=== Data for the task ===

=== Begin Enclosure ===

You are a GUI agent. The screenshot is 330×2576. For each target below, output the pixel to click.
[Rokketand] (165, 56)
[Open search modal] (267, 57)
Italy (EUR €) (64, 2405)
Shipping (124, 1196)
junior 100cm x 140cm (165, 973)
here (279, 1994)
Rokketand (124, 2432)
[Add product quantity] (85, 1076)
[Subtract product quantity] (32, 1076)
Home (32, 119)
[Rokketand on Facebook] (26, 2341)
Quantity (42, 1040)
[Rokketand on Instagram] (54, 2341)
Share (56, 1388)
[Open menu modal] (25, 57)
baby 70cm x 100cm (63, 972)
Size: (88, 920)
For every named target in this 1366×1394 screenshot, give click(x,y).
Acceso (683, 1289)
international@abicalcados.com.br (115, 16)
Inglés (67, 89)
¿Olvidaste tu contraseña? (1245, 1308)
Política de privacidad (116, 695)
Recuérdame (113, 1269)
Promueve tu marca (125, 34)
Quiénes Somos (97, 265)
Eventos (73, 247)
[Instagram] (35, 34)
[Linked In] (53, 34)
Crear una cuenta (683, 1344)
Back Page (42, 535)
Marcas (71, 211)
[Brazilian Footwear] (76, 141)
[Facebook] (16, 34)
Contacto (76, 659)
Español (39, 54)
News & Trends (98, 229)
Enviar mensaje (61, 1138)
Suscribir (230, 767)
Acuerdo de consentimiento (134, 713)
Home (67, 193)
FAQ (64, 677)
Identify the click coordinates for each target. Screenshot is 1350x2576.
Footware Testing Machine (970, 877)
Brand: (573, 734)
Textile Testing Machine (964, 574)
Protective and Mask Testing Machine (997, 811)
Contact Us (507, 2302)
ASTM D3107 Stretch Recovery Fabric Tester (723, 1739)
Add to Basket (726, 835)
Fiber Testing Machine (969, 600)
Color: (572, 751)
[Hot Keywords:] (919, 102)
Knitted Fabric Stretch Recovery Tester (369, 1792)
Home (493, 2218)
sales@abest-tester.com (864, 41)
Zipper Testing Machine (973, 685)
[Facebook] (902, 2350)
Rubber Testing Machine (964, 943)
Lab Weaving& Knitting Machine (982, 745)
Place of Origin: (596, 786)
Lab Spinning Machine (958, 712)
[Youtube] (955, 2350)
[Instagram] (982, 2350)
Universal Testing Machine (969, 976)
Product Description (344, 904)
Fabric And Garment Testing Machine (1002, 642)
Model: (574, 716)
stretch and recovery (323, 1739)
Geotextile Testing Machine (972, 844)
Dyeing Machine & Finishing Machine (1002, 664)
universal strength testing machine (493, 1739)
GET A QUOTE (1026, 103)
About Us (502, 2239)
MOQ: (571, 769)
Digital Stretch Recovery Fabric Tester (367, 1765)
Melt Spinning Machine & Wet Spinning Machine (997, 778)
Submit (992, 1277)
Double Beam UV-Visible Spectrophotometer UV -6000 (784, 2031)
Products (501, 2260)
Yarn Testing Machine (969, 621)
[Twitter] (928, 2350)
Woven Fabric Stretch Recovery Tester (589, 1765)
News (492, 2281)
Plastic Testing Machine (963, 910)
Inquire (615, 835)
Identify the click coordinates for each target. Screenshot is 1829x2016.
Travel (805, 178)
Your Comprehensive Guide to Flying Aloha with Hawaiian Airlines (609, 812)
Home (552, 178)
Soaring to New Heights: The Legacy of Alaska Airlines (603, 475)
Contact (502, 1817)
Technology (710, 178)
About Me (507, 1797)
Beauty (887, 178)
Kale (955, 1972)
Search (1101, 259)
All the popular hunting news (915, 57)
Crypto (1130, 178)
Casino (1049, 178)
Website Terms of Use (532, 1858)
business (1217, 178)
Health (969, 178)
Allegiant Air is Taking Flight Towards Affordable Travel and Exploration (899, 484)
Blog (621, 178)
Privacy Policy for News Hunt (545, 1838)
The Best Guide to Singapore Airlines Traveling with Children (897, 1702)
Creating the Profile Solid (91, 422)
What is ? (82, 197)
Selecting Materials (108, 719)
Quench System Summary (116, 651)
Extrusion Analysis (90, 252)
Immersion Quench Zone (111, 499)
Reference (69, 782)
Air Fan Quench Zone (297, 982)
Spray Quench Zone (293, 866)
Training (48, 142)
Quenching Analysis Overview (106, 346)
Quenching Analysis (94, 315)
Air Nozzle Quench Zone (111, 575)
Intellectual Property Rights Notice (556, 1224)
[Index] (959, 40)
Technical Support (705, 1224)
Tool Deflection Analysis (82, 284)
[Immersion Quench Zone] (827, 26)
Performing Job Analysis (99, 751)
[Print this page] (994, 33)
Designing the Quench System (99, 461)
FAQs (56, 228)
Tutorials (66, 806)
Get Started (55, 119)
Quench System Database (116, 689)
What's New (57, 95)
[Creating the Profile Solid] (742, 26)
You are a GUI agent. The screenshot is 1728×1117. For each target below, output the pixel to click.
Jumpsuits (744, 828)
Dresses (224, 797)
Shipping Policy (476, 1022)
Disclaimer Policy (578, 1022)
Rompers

=== End Enclosure ===

=== Work order ===
Give back exactly the lines above, from the line containing "The Best Guide" through the line containing "Quenching Analysis (94, 315)", with both end lines and nothing more.

=== Response area ===
The Best Guide to Singapore Airlines Traveling with Children (897, 1702)
Creating the Profile Solid (91, 422)
What is ? (82, 197)
Selecting Materials (108, 719)
Quench System Summary (116, 651)
Extrusion Analysis (90, 252)
Immersion Quench Zone (111, 499)
Reference (69, 782)
Air Fan Quench Zone (297, 982)
Spray Quench Zone (293, 866)
Training (48, 142)
Quenching Analysis Overview (106, 346)
Quenching Analysis (94, 315)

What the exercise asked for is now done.